**Exercise details**
The reply should hold every line of the data below, unchanged, and none of the pictures.

-------------------------

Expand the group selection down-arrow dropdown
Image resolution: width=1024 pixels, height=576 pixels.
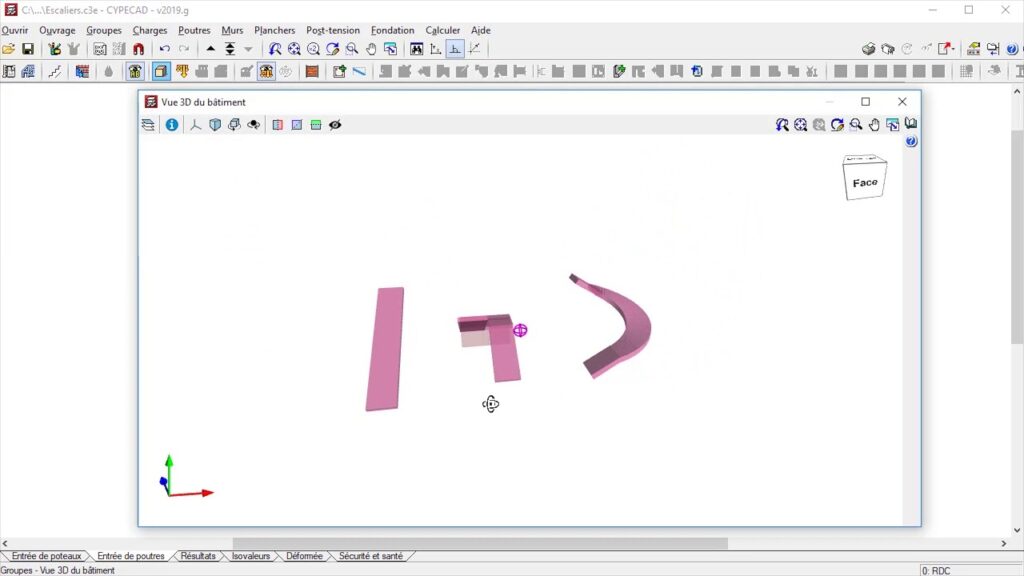[249, 49]
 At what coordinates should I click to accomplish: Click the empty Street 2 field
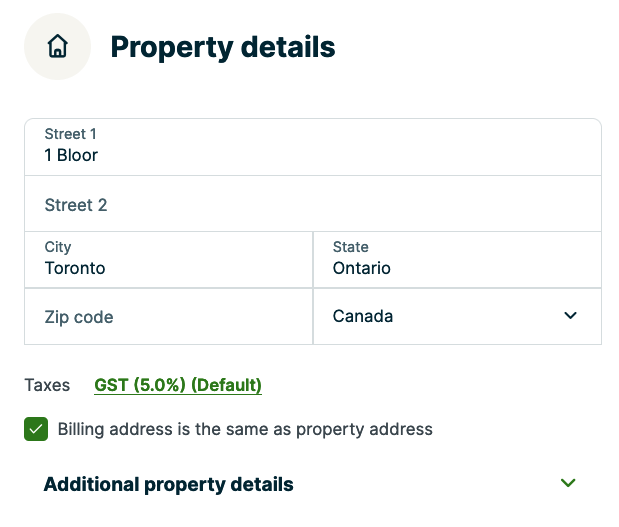312,205
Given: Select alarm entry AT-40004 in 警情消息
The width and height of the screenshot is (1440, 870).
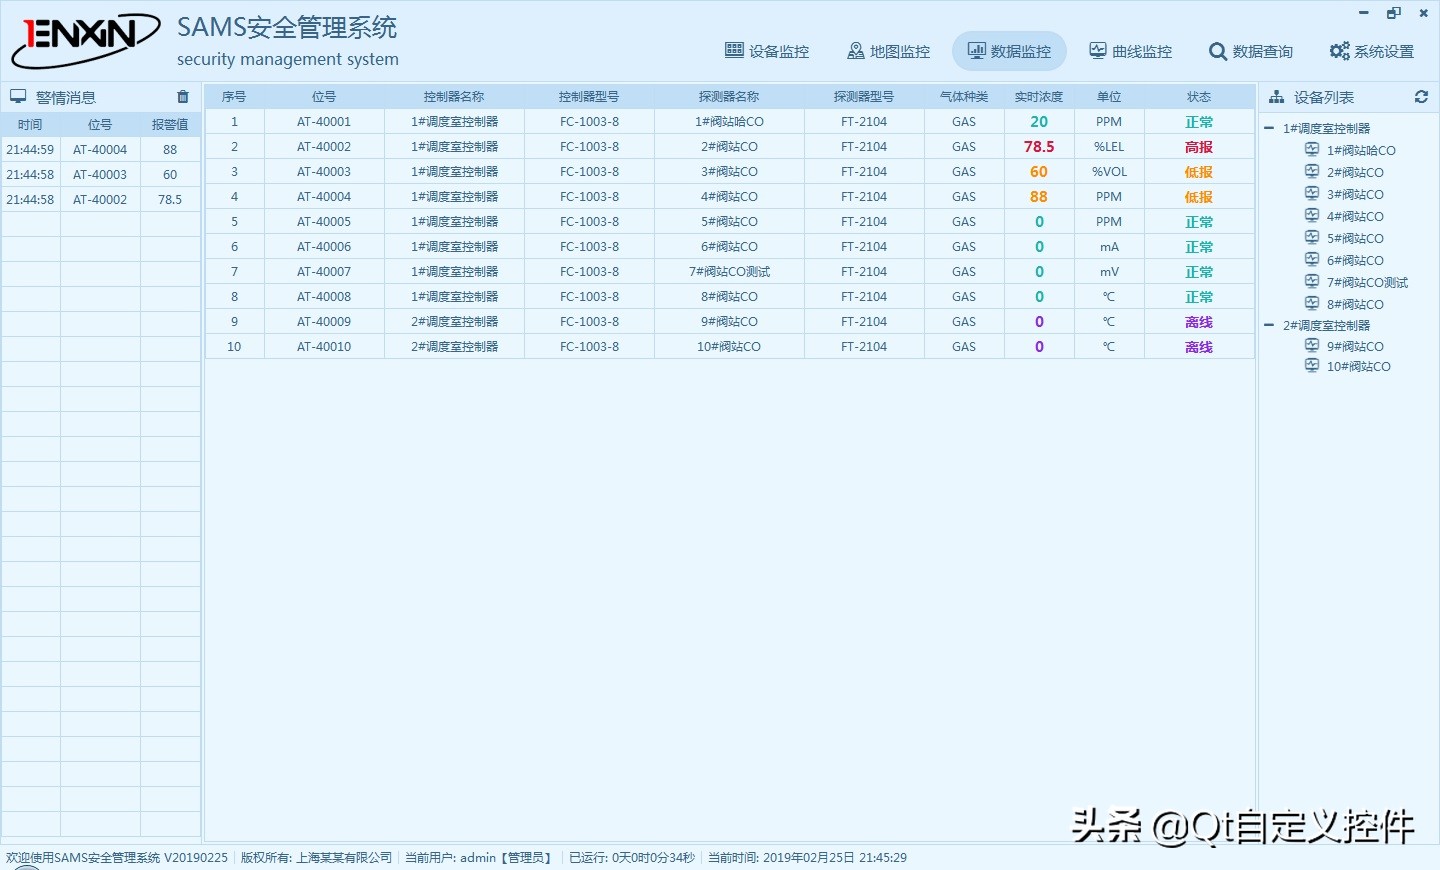Looking at the screenshot, I should 100,149.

-------------------------

**Written solution**
Expand the group selection down-arrow dropdown
Image resolution: width=1024 pixels, height=576 pixels.
[249, 49]
 At what coordinates should I click to accomplish: Click the empty Street 2 field
312,205
Given: Select alarm entry AT-40004 in 警情消息
The width and height of the screenshot is (1440, 870).
Looking at the screenshot, I should 100,149.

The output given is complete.